The processing of certificates and related objects to yield an
authorization result is the province of the developer of the
application or system. The processing plan presented here is an
example that may be followed, but its primary purpose is to clarify
the semantics of an SPKI certificate and the way it and various other
kinds of certificate might be used to yield an authorization result.
There are three kinds of entity that might be input to the
computation that yields an authorization result:
1. <name,key> (as a certificate)
2. <authorization,name> (as an attribute certificate or ACL entry)
3. <authorization,key> (as an authorization certificate or ACL
entry)
These entities are processed in three stages.
1. Individual certificates are verified by checking their
signatures and possibly performing other work. They are then
mapped to intermediate forms, called "tuples" here.
The other work for SPKI or SDSI certificates might include
processing of on-line test results (CRL, re-validation or one-
time validation).
The other work for PGP certificates may include a web-of-trust
computation.

Required actions:
1 – In the passage on certificate processing, what are individual certificates mapped to after they are verified?
2 – Write what comes next in the passage on certificate processing, picking up after its last sentence.

Excerpted records:
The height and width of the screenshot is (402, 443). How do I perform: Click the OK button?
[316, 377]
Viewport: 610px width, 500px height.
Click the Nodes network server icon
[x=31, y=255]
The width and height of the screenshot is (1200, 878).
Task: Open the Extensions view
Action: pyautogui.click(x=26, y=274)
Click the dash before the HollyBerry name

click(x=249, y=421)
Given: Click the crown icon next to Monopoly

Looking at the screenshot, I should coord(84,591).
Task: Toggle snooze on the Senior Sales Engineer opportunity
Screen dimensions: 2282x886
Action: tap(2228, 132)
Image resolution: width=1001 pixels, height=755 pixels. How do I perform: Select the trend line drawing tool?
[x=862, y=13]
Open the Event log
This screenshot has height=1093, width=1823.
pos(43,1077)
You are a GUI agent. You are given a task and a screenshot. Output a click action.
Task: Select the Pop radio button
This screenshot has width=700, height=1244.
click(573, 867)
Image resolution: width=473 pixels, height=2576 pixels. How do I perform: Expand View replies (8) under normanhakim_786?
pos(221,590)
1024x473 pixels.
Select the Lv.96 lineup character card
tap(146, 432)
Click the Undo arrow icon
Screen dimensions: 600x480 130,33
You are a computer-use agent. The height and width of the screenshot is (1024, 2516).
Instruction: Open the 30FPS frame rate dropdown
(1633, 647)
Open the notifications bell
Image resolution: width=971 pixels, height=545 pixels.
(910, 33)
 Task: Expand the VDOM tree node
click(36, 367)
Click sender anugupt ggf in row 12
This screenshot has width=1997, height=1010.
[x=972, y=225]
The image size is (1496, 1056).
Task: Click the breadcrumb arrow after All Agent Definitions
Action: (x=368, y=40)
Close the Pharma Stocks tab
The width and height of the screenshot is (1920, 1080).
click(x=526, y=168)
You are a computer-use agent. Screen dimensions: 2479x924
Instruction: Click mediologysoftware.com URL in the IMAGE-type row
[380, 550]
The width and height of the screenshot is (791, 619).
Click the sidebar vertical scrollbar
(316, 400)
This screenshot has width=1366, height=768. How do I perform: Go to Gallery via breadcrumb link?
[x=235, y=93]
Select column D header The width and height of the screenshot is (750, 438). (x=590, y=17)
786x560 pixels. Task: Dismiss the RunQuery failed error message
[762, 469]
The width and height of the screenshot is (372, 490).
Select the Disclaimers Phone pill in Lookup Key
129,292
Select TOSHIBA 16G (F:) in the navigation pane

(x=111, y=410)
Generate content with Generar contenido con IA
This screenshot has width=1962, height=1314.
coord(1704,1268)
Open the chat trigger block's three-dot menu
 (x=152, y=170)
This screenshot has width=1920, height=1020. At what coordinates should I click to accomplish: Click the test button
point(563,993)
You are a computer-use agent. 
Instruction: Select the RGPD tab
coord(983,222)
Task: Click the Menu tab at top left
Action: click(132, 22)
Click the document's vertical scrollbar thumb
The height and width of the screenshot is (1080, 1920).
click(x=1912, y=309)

The answers:
1 – Intermediate forms called "tuples."

2 –
The other work for X.509 certificates depends on the written
documentation for that particular use of X.509 (typically tied
to the root key from which the certificate descended) and could
Ellison, et al. Experimental [Page 22]
RFC 2693 SPKI Certificate Theory September 1999
involve checking information in the parent certificate as well
as additional information in extensions of the certificate in
question. That is, some use X.509 certificates just to define
names. Others use X.509 to communicate an authorization
implicitly (e.g., SSL server certificates). Some might define
extensions of X.509 to carry explicit authorizations. All of
these interpretations are specified in written documentation
associated with the certificate chain and therefore with the
root from which the chain descends.
If on-line tests are involved in the certificate processing,
then the validity dates of those on-line test results are
intersected by VIntersect() [defined in 6.3.2, below] with the
validity dates of the certificate to yield the dates in the
certificate's tuple(s).
2. Uses of names are replaced with simple definitions (keys or
hashes), based on the name definitions available from reducing
name 4-tuples.
3. Authorization 5-tuples are then reduced to a final authorization
result.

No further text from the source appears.